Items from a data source
--------------------------------------------------

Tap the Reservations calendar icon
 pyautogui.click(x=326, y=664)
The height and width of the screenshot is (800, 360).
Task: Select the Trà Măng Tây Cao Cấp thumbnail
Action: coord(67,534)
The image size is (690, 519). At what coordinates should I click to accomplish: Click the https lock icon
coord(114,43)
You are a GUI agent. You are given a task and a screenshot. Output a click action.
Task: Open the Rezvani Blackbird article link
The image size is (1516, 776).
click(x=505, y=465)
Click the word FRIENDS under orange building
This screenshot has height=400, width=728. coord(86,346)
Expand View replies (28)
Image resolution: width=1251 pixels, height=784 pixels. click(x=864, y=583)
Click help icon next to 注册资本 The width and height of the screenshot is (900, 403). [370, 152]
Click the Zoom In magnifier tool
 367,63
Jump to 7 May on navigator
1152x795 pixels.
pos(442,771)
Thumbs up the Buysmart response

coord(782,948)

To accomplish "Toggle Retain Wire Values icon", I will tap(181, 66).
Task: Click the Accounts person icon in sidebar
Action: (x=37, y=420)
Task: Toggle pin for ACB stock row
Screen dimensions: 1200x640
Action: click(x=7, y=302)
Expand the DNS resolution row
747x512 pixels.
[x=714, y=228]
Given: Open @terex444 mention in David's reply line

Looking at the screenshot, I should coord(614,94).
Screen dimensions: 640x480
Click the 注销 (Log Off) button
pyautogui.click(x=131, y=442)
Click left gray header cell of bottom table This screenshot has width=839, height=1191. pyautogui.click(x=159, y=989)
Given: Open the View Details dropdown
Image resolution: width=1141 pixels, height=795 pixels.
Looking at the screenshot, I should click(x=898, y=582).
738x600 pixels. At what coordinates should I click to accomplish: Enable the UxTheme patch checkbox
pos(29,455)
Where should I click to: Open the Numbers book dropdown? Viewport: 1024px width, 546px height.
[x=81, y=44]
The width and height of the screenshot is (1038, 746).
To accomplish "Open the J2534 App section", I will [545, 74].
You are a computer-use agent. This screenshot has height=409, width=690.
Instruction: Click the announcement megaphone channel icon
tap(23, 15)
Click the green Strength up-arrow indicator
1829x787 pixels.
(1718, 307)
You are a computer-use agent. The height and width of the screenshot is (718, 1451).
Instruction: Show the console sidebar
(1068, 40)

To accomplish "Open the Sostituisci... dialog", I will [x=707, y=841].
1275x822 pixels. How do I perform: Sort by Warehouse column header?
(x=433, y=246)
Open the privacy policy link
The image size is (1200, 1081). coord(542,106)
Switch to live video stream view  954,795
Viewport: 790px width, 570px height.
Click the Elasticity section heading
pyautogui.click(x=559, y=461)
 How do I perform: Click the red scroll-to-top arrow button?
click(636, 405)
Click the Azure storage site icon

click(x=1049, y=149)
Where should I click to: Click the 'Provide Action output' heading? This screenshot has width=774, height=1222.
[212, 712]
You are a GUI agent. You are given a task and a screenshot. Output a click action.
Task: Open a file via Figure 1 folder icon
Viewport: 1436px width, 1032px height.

--------------------------------------------------

▶ [Task objective]
Tally the lines in the records that hold the word "agent". Give only the total.

▶ [Output of the exercise]
4